Бывало, едешь домой из гостей. Снег. Он летит прямо на фары, и кажется, что мы несемся со скоростью сто миль в час. Как славно было ехать домой из гостей! На сцене меж тем выстроились в ряд и попросили — собственно, потребовали — чтобы зрители разделись и присоединились к ним.
Мне показалось, что в этом и заключается сейчас мой долг; как иначе могу я вникнуть в душевное состояние Берты? Раздеваюсь я всегда быстро. Итак, я разделся. Но тут возникла проблема: что делать с бумажником, с часами, с ключами от машины? Не оставлять же их в кармане? Итак, раздетый догола и сжимая в кулаке мои ценности, я шел по проходу меж кресел. Я уже подходил к голой толпе, когда какой-то голый юнец остановил меня.
— Оставь чужое! Нечисто оно! — крикнул он, вернее, пропел.
— Так ведь бумажник мой, мои часы и ключи от машины, — сказал я.
— Оставь чужое, — пел юноша.
— Но мне от поезда надо ехать на машине, — сказал я, — а в бумажнике у меня шестьдесят или семьдесят долларов.
— Оставь чужое.
— Но я не могу. Право же, не могу. Мне надо и поесть, и выпить, и домой добраться.
— Оставь чужое.
И один за другим все — в том числе и Берта — подхватили это заклинание.
«Оставь чужое. Оставь чужое», — скандировала вся труппа.

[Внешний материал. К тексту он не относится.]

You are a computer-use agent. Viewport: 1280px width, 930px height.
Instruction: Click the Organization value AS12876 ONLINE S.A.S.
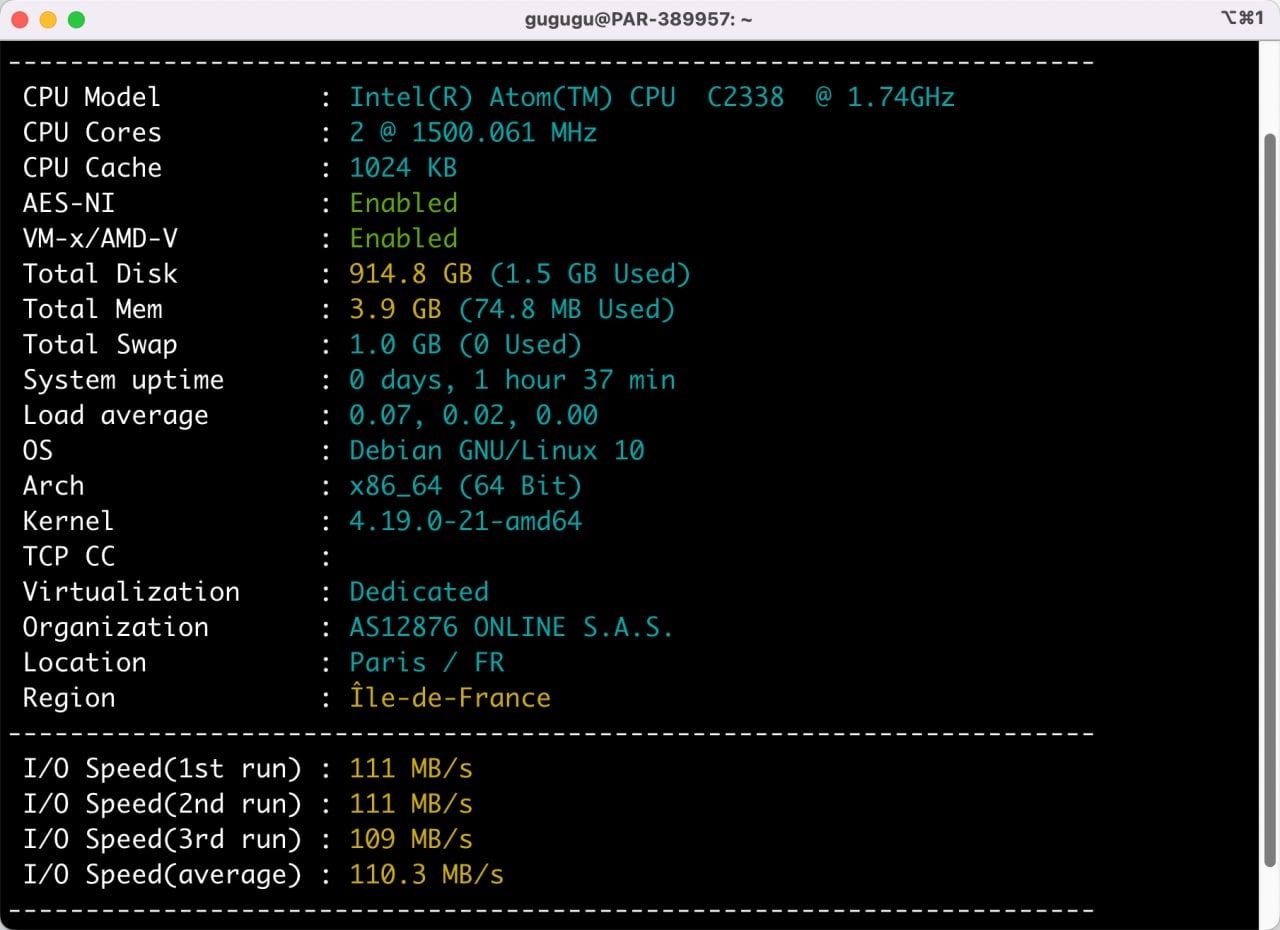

Чувство собственной нежеланности всегда доставляло мне острую боль. Досужий психиатр, наверное, нашел бы этому клиническое объяснение. Чувство это подобно раскатам горного эха, оно как бы последнее звено цепи, все остальные звенья которой состоят из подобных же ощущений. Голоса актеров были исполнены грозного презрения, а я стою, голый, одинокий, никому не нужный, в каком-то непонятном доме где-то в центре Нью-Йорка и перебираю в памяти пропущенные мячи, драки, неотмщенные синяки и обидный смех, доносящийся из-за дверей. Стою, зажав в кулаке свои ценности, свои единственные опознавательные знаки. Отказавшись от них, я, разумеется, но понес бы невосполнимой утраты, но вместе с тем такой отказ угрожал, казалось, самой моей сущности, моему имени, даже тени моей, смиренно распростершейся на полу.
Я вернулся на свое место и кое-как оделся в тесноте. Труппа продолжала кричать свое. Пока я подымался по отлогому проходу оскверненного театра, память захватила меня в свои могучие тиски: такое же восхождение я проделывал и после «Короля Лира», и после «Вишневого сада». Я вышел на улицу.

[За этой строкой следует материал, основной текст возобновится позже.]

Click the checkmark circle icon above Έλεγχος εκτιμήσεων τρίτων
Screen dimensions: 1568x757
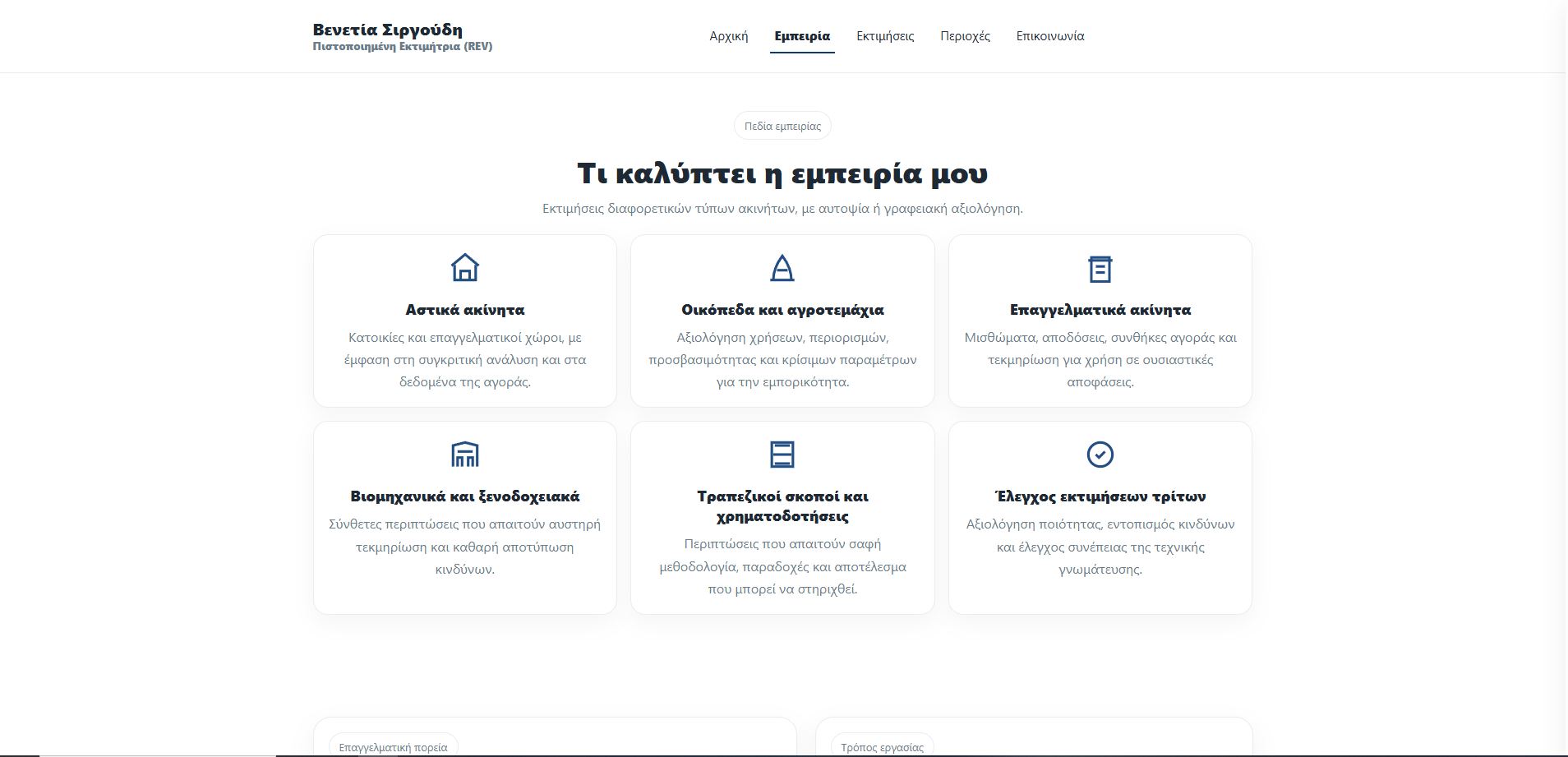tap(1100, 454)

Снег не перестал. Похоже, готовилась настоящая метель. Перед входом в театр стояло увязшее в снегу такси. Я вспомнил, что поставил на свою машину покрышки с шипами, и ощутил могучий прилив уверенности, уважения к себе, — воображаю негодование Озаманида и его голых царедворцев, если бы они заглянули мне в ту минуту в душу! На самом деле то, что произошло, вовсе было не проявлением неодолимости моих предрассудков, нет, я вдруг обнаружил в себе, в своей личности, некий стержень, незыблемый и на удивленно прочный. Ветер кидал мне снег прямо в лицо, а я, напевая и позвякивая ключами от машины, пошел себе на вокзал.